MSE Virtual Seminar Series: Daniel Esposito, Columbia
Electrocatalysis through Glass
Daniel V. Esposito
Associate Professor, Department of Chemical Engineering, Columbia University
Electrocatalysis underlies many emerging clean energy technologies, such as fuel cells, electrolyzers, and photoelectrochemical cells. However, continued improvements in electrocatalyst activity, durability, and selectivity must be achieved in order for these technologies to make meaningful contributions to a sustainable energy future. In this presentation, I will describe unconventional electrocatalyst architectures for which the active electrocatalyst material is encapsulated by ultra-thin overlayers made of permeable silicon oxides (i.e. glass). These oxide layers are synthesized using a room temperature wet chemical process that deposits uniform oxide overlayers onto thin films of platinum. Electroanalytical measurements show that these oxide overlayers can be selectively permeable to certain electroactive species and thereby enable efficient and selective electrocatalysis at the buried interface between the oxide overlayer and active catalyst.

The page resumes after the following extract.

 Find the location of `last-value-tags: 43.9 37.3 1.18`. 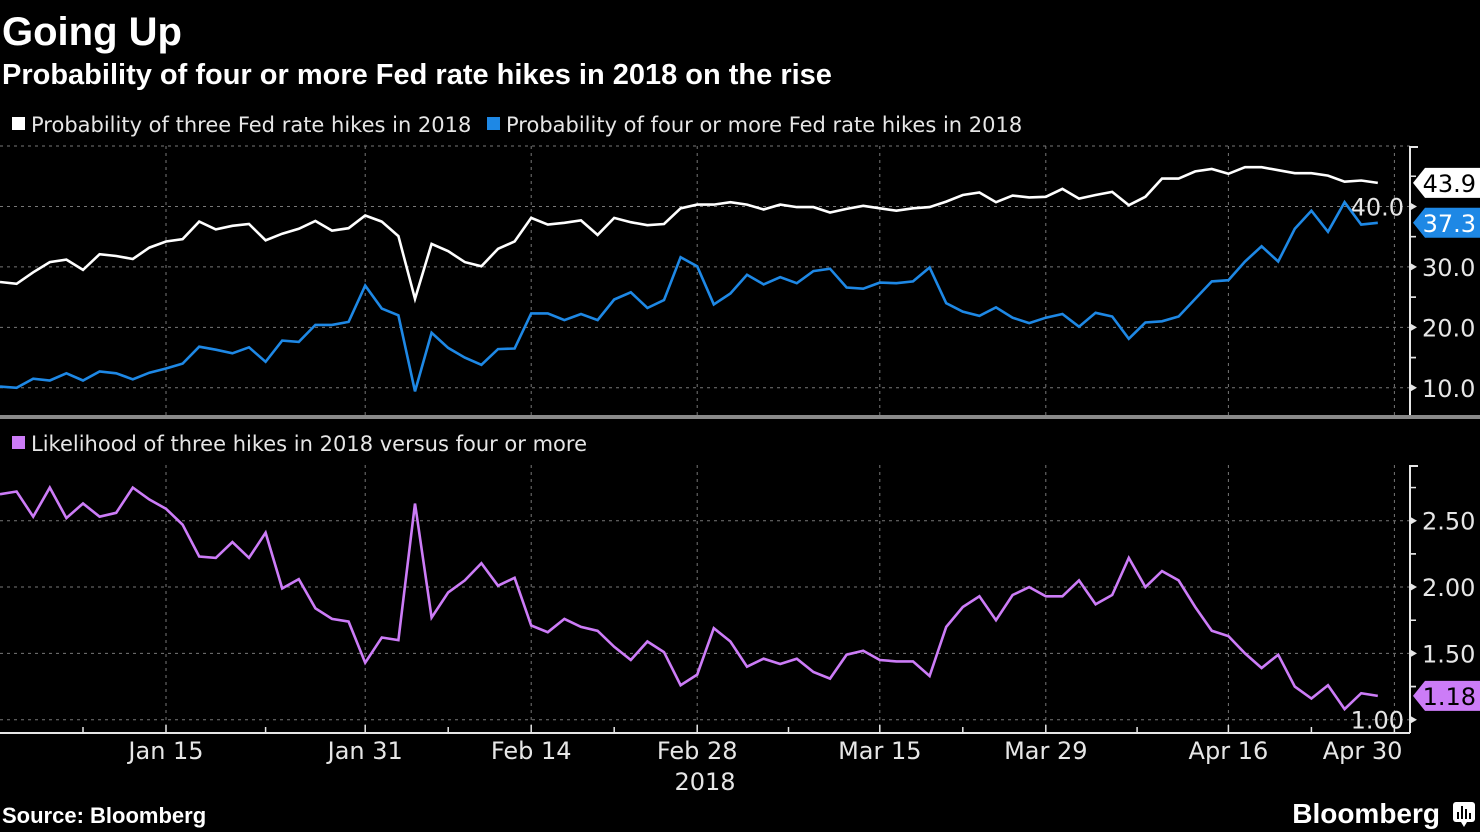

I will present several examples that show how the thickness and/or composition of silicon oxide overlayers can be used to analyze their transport properties and view the influence of mass transfer on the performance of thin film electrocatalysts. This talk will also describe characterization of the electroactive buried interface and discuss challenges and opportunities for controlling reaction pathways through modification of the physical, chemical, and/or structural properties at the interface. Importantly, this work highlights the potential of oxide-encapsulated electrocatalysts to serve as a tunable platform for efficient and stable electrocatalysis and/or photoelectrocatalysis of a variety of electrochemical reactions.
 D.V. Esposito, ACS Catalysis, vol. 8, pp 457–465, 2018.
 N. Y. Labrador, et al.,ACS Catalysis, vol. 8, 1767–1778, 2018.
 M.E. Beatty, et al.,ACS Applied Energy Materials, vol. 3, 12, 12338-12350, 2020.